The opinion of another well-known academician, Jules Claretie, is of the same kind.
«DEAR SIR [he writes]: For a man of sense there can be but one opinion on the subject of peace and war.
«Humanity is created to live, to live free, to perfect and ameliorate its fate by peaceful labor. The general harmony preached by the Universal Peace Congress is but a dream perhaps, but at least it is the fairest of all dreams. Man is always looking toward the Promised Land, and there the harvests are to ripen with no fear of their being torn up by shells or crushed by cannon wheels…. But! Ah! but—since philosophers and philanthropists are not the controlling powers, it is well for our soldiers to guard our frontier and homes, and their arms, skillfully used, are perhaps the surest guarantee of the peace we all love.
«Peace is a gift only granted to the strong and the resolute.
«I am, dear sir, etc.,
«JULES CLARETIE.»
The upshot of this letter is that there is no harm in talking about what no one intends or feels obliged to do. But when it comes to practice, we must fight.
And here now is the view lately expressed by the most popular novelist in Europe, Émile Zola:
«I regard war as a fatal necessity, which appears inevitable for us from its close connection with human nature and the whole constitution of the world.
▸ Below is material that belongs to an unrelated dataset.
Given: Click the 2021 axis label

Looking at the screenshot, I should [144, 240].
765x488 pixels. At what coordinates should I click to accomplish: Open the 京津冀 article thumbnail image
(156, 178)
I should wish that war could be put off for the longest possible time. Nevertheless, the moment will come when we shall be forced to go to war. I am considering it at this moment from the standpoint of universal humanity, and making no reference to our misunderstanding with Germany—a most trivial incident in the history of mankind. I say that war is necessary and beneficial, since it seems one of the conditions of existence for humanity. War confronts us everywhere, not only war between different races and peoples, but war too, in private and family life. It seems one of the principal elements of progress, and every step in advance that humanity has taken hitherto has been attended by bloodshed.
«Men have talked, and still talk, of disarmament, while disarmament is something impossible, to which, even if it were possible, we ought not to consent. I am convinced that a general disarmament throughout the world would involve something like a moral decadence, which would show itself in general feebleness, and would hinder the progressive advancement of humanity. A warlike nation has always been strong and flourishing. The art of war has led to the development of all the other arts. History bears witness to it. So in Athens and in Rome, commerce, manufactures, and literature never attained so high a point of development as when those cities were masters of the whole world by force of arms. To take an example from times nearer our own, we may recall the age of Louis XIV. The wars of the Grand Monarque were not only no hindrance to the progress of the arts and sciences, but even, on the contrary, seem to have promoted and favored their development.»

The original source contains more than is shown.